Kenny’s victory secured his seventh Games gold, and his ninth overall medal makes him the most decorated Olympian in British history.
Jason Kenny became the first Briton to win seven Olympic gold medals as he took a stunning victory in the men’s keirin final in Izu.
Kenny had complained of being out of form during the men’s sprint earlier this week but you would not have known it from the way in which he rode away from the field to win by a yawning gap of 0.763 seconds from Azizulhasni Awang of Malaysia.
It also makes Kenny the first Briton to win nine Olympic medals as he adds it to the team sprint silver he took on Tuesday alongside Jack Carlin and Ryan Owens.
Perhaps Kenny’s rivals had been guilty of listening too closely to the downbeat assessment of his physical condition after he finished eighth in the individual sprint competition.

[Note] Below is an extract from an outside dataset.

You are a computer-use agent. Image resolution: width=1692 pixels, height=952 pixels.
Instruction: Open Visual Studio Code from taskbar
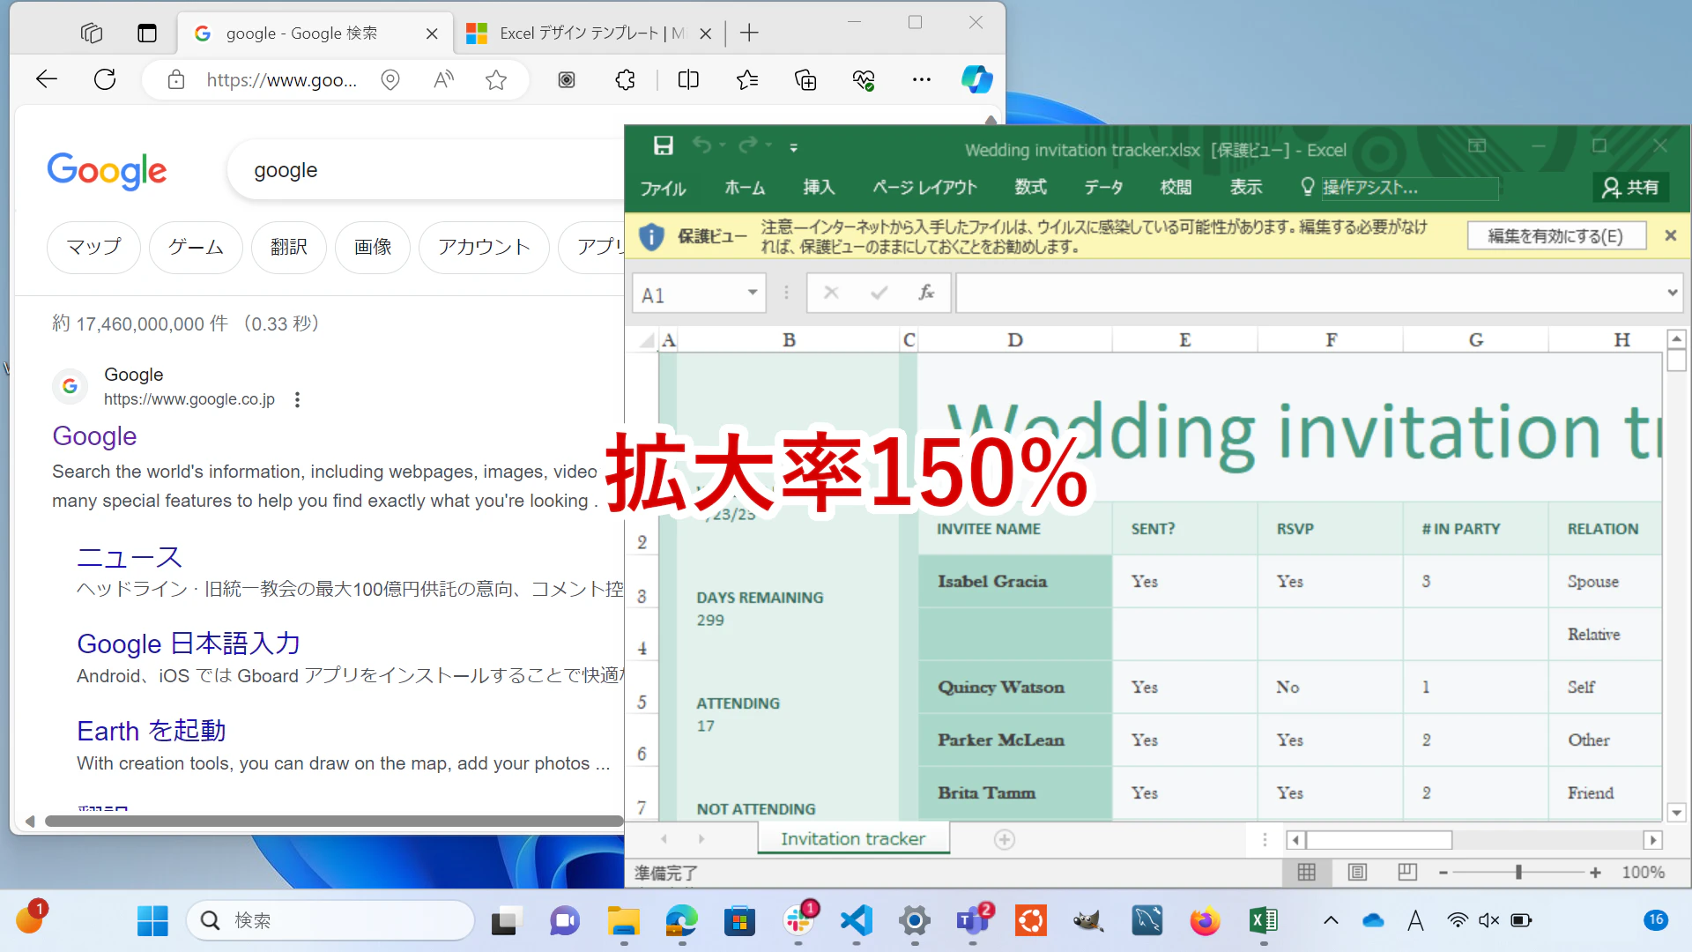[x=856, y=921]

Australia’s Matthew Glaetzer let go of his wheel before the derny had even pulled off.
Kenny checked over his shoulder and realised the advantage he had, charging away and building what proved to be an unassailable lead.
Though he had already handed over his team sprint and individual sprint crowns this week, it means Kenny successfully defended the keirin title he took in Rio – and he did so at the home of the discipline in Izu, where Japan’s elite keirin school is based.
Holland’s Harrie Lavreysen took bronze two days after being crowned the individual sprint champion.
Kenny could have been forgiven for taking his eye off the ball in this event, with his warm-ups for the quarter-finals earlier on Sunday morning interrupted when his wife Laura crashed heavily in the opening scratch race of the women’s omnium and was slow to get up.
Though Laura recovered to win the following tempo race, her medal hopes suffered a major blow with an early exit from the elimination race.